When you opt to have a total lump sum pay out instead of lifetime payments, the person or organization providing the payment has to determine what the value of the total lump sum payment should be. He adds the interest you would earn to the basic one-time payment amount. The total ideally equals what you would have gotten if you'd selected annuity payments. The amount you get in a total lump sum payment thus always is influenced by the rate of interest used.

Payment Impact

Total lump sum payments are a tally of earned interest and the basic one-time payment amount. This means that if the interest rate rises, the basic one-time payment amount has to decrease in order to keep the total lump sum payout equivalent to the lifetime annuity payment amount. Put another way, a higher rate of interest means the basic one-time payment will earn more over time. Conversely, if the rate of interest goes down, the basic one-time payment is higher because the one-time payment will not earn as much.

What It Means for Payees

The way interest impacts total lump sum payouts means that those who are opting for a total lump sum payout instead of lifetime annuity payments should find a pension or other retirement plan that offers the lowest rate of interest possible.
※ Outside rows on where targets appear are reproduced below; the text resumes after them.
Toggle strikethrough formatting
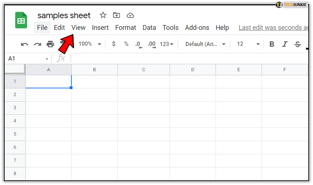Screen dimensions: 313x185 point(298,44)
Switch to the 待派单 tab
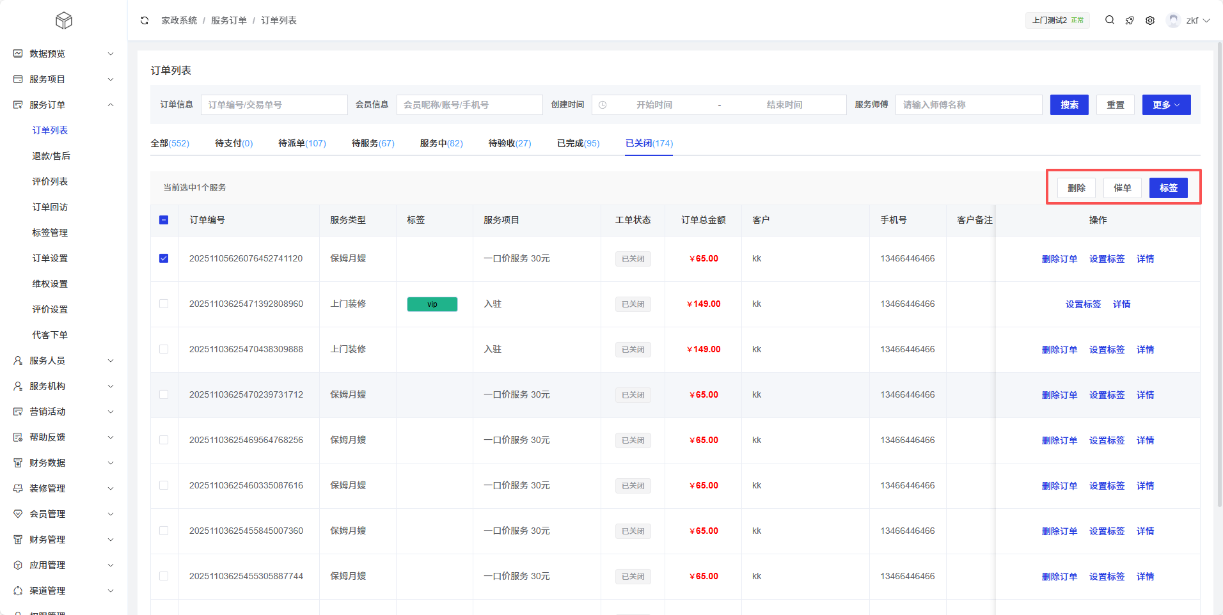The width and height of the screenshot is (1223, 615). tap(302, 143)
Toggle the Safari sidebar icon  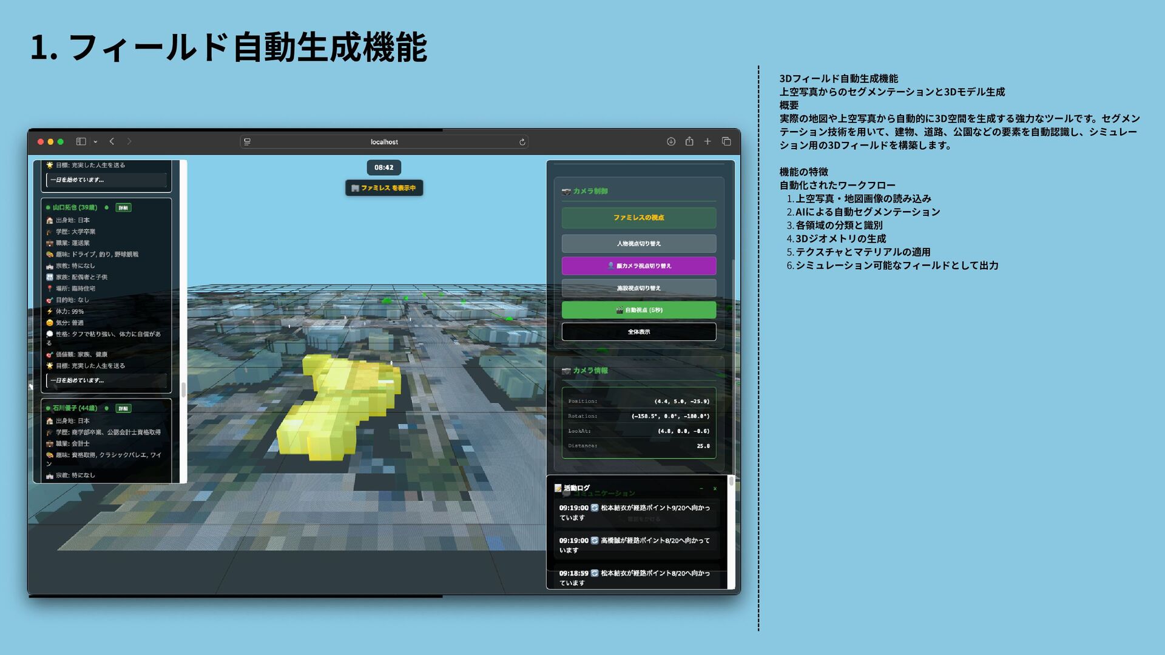point(81,141)
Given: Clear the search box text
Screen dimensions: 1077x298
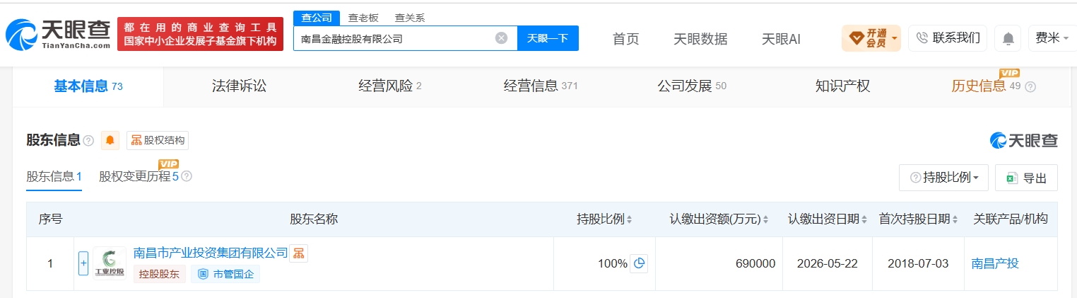Looking at the screenshot, I should pyautogui.click(x=501, y=38).
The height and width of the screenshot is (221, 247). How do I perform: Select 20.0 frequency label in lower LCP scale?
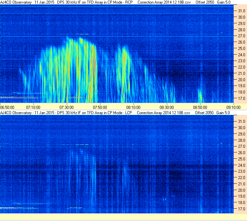click(x=241, y=190)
If interest rates rise, people may have significantly less for their retirement than they otherwise would.

What It Means for Payers

If a company uses a low interest rate with their lump sum calculations, then they end up paying larger lump sum payments overall. This means that funding for the retirement program depletes faster. The payer thus has to decrease the number of people who can opt for the lump sum payment, find alternate funding sources to cover the larger payments or stop offering retirement plans altogether. Payers often struggle to find a balance between providing fair, attractive retirement options while simultaneously maintaining a workable budget. As of 2011, regulations favor higher interest rates to the benefit of payers.